I'm not surprised this is going on, kids are always trying to impress people. A computer is a whole lot more powerful weapon than most people would give it credit to be. That's technology for you.

"This letter is not meant for publication, although you can publish it if you wish. It is meant specifically for you, the editor, not the public.

I am a hacker. That is to say, I enjoy playing with computers — working with, learning about, and writing clever computer programs. I am not a cracker; I don't make a practice of breaking computer security.

There's nothing shameful about the hacking I do. But when I tell people I am a hacker, people think I'm admitting something naughty — because newspapers such as yours misuse the word “hacker”, giving the impression that it means “security breaker” and nothing else. You are giving hackers a bad name.

The saddest thing is that this problem is perpetuated deliberately. Your reporters know the difference between “hacker” and “security breaker”. They know how to make the distinction, but you don't let them! You insist on using “hacker” pejoratively. When reporters try to use another word, you change it. When reporters try to explain the other meanings, you cut it.
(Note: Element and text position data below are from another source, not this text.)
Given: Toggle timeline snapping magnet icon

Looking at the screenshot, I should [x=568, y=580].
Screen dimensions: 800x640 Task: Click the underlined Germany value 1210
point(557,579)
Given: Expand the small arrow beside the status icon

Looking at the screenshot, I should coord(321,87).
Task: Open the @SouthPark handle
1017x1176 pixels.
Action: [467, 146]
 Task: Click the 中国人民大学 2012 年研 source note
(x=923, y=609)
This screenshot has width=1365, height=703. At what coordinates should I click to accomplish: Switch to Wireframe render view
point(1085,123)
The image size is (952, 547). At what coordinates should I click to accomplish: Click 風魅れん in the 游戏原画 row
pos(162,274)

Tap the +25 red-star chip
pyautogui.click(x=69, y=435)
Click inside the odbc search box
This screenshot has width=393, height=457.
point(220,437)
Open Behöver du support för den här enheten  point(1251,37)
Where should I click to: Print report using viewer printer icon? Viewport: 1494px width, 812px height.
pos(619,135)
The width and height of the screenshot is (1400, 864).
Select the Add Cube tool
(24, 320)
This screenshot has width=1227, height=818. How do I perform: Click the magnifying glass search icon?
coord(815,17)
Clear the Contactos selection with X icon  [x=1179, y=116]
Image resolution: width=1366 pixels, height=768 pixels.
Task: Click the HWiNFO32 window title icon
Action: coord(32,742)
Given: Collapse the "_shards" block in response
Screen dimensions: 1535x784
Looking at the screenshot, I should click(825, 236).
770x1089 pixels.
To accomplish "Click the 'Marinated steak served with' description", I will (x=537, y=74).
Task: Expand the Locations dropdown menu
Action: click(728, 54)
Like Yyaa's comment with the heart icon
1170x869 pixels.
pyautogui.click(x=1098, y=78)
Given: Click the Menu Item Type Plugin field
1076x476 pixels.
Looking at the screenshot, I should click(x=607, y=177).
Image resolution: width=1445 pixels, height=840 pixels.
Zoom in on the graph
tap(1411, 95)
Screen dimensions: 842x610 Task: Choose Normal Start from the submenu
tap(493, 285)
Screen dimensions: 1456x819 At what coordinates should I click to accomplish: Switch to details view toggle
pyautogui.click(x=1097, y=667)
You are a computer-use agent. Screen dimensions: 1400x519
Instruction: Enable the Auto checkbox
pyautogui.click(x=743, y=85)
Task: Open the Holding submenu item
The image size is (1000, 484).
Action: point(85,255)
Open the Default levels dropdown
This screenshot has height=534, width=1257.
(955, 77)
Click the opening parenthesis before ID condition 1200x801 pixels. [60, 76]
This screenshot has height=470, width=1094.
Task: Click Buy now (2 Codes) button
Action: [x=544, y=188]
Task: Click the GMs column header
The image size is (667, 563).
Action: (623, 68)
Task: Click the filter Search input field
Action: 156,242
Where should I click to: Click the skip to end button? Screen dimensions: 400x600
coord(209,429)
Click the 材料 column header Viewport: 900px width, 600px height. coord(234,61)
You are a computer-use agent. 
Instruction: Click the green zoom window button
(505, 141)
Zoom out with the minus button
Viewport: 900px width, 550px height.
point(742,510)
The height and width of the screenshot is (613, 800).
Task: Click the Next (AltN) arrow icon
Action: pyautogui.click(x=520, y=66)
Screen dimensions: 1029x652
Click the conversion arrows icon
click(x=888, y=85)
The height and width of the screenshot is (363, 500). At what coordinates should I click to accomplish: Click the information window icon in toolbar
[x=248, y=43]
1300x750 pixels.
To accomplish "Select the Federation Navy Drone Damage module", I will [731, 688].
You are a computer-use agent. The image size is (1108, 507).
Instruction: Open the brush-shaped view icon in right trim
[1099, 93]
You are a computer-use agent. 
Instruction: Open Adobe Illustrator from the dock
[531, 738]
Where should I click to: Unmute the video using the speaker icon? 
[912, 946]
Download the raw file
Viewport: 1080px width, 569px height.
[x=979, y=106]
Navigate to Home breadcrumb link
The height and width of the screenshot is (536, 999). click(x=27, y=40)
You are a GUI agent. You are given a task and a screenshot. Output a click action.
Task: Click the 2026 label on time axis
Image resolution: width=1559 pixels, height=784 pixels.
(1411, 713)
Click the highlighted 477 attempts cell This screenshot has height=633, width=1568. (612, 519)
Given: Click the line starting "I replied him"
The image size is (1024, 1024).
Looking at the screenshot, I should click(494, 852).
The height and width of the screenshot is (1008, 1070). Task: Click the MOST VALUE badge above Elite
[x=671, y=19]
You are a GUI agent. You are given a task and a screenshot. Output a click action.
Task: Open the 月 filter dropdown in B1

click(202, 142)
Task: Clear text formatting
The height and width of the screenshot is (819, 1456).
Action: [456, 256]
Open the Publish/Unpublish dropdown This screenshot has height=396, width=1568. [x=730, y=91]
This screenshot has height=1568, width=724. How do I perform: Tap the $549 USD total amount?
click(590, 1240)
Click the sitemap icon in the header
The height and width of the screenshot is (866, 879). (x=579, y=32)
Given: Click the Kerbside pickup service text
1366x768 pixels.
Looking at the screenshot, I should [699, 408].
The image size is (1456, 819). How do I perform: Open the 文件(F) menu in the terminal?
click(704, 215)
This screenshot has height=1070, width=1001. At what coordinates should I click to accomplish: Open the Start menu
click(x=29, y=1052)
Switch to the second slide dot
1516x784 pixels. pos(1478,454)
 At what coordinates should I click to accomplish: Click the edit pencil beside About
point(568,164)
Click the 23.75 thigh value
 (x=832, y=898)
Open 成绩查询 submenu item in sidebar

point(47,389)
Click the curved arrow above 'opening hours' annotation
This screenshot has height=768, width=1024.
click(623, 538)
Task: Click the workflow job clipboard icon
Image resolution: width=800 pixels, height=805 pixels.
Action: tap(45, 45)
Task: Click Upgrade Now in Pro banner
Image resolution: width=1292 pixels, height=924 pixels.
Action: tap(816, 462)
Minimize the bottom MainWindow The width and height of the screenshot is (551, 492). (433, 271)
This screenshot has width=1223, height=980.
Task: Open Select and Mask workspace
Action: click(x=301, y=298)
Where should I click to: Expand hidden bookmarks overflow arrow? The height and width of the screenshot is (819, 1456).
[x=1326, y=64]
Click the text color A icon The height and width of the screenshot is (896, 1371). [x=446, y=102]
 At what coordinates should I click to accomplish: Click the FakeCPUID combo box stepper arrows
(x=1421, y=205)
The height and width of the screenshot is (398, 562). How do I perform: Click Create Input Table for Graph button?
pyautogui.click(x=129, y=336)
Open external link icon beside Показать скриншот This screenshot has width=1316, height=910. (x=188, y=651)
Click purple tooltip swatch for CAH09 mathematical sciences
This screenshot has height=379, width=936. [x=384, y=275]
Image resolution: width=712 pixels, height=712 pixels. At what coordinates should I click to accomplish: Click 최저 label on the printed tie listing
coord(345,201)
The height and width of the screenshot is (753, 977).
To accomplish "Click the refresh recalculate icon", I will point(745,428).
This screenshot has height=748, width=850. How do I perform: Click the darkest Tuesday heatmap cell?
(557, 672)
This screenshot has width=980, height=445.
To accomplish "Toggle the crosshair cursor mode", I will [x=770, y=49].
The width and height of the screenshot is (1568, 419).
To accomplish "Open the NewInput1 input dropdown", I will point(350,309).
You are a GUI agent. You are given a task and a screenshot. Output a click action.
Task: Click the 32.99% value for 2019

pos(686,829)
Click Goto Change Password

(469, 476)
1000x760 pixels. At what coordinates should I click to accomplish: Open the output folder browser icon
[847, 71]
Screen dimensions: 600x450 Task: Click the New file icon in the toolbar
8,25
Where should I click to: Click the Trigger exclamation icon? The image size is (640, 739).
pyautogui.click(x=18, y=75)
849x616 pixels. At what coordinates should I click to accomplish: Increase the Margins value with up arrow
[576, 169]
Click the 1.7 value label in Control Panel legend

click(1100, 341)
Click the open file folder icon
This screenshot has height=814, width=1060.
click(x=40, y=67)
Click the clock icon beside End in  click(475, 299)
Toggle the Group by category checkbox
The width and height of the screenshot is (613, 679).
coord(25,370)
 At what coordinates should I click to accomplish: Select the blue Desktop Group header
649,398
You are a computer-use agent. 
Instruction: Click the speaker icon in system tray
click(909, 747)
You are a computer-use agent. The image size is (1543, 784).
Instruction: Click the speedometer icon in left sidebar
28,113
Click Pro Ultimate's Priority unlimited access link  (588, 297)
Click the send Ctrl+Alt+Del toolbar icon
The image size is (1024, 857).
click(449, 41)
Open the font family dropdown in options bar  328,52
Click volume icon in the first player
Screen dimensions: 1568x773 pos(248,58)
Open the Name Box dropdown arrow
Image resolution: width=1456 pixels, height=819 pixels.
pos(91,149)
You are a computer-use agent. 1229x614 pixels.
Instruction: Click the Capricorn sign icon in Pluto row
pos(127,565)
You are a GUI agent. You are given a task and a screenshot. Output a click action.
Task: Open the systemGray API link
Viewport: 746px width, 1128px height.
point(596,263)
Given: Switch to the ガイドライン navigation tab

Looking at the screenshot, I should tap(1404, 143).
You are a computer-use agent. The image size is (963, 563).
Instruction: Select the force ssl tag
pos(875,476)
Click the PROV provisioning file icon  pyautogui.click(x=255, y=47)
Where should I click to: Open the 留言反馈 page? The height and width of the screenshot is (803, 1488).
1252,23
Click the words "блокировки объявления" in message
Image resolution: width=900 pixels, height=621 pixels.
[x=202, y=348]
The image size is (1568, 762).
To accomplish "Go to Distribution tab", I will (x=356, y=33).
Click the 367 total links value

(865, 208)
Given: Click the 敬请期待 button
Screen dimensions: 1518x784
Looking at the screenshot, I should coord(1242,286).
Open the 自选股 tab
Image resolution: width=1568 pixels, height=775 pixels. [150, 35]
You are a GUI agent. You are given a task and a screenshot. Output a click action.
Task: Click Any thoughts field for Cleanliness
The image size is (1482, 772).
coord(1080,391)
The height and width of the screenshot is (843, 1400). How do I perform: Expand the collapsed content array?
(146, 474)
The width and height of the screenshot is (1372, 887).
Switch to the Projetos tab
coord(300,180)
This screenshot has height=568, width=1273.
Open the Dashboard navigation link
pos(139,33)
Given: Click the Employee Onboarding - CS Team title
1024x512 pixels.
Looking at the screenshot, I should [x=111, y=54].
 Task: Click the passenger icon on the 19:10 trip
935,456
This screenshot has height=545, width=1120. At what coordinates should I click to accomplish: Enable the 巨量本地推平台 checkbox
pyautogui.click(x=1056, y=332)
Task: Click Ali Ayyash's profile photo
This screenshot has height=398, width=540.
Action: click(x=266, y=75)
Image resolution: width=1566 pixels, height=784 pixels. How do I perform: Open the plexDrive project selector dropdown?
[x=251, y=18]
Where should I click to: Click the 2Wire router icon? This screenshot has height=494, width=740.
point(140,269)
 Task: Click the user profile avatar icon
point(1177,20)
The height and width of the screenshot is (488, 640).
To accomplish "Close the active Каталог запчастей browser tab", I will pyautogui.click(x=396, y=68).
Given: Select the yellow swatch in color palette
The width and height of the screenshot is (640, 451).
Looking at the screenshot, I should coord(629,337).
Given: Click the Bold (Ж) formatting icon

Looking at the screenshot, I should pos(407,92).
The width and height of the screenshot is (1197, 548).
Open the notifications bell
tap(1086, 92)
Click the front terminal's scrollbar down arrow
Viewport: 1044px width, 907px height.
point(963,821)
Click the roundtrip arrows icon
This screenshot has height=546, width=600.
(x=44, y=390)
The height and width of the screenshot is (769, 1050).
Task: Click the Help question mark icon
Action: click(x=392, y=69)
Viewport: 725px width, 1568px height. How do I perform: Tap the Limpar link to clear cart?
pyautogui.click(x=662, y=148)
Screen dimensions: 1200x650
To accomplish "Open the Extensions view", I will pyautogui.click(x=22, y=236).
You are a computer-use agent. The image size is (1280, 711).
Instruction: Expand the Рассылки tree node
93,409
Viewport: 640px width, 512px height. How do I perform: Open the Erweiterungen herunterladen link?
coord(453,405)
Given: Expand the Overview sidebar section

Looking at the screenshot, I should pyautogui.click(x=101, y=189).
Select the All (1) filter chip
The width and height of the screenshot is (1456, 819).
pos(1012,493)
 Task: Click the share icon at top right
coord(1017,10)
Of course, you have a reason. You say that readers have become used to your insulting usage of “hacker”, so that you cannot change it now. Well, you can't undo past mistakes today; but that is no excuse to repeat them tomorrow.

If I were what you call a “hacker”, at this point I would threaten to crack your computer and crash it. But I am a hacker, not a cracker. I don't do that kind of thing! I have enough computers to play with at home and at work; I don't need yours. Besides, it's not my way to respond to insults with violence. My response is this letter.

You owe hackers an apology; but more than that, you owe us ordinary respect."
I've never found something that as eloquent as this letter from The Jargon File, which can be found by Googling it (I was going to link, but I don't know how good your anti-spam URL detector is, so I'm not going to tempt it).

whiskey1

from Bacliff, Texas

Why not "Hack Back"? Give them a little taste of their own medicine?

whiskey1

from Bacliff, Texas

To senethior459:

To "hack" implies cutting into something. If you just enjoy tinkering with code and are truly not malicious, then you are a programer. Do you prefer to call yourself a "hacker" because it makes you feel all bad ass? The average person makes a marked distinction between hacking and programing. Your use of the term "cracker" might mean something to some small slice of the population, but not to the rest of us. Hacking, to us, is exactly the same as vandalism, kick robberies and smash-and-grab robberies except that the hacker is a punk-assed coward who never has to physically face their victims.

Dear Goodwell,

This is just wonderful, and another example of the entire world biting the hand that feeds it. Let's ALL get together and join the I hate America club. These ignorant Chineese people have decided just like everyone else in the world that all of their problems are America's fault. Well, give me a break! I am sure that these ignorant Chineese brats don't realize that if it weren't for America they would be speaking Japaneese right now, and if it weren't for America teaching them the business of capitalism they would still be grubbing in the dirt on their collectives, instead of attacking our electronic infrastructure because of their ignorance and stupidity. But, oh I forgot how could these ignorant boobs know any of that because they don't have freedom of speech and their knowledge and thoughts are tightly controlled by Chineese government propaganda, how stupid of me, duh!
The last time I checked it was illegal to initiate cyber attacks against anyone's website in the USA. I think America should issue arrest warrants for these bastards and insist that they be extradited to the United States for prosecution and then we should throw the book at them and give them all maximum sentences and make examples out of them.
Oh, by the way you ignorant, little, snot-nosed, Chineese creep, the internet was invented by the United States Government as a way to share information among people who cherish freedom of speech, so why don't you just stay off of it and you won't have to worry about your government coming to arrest you for something you may say that they disagree with.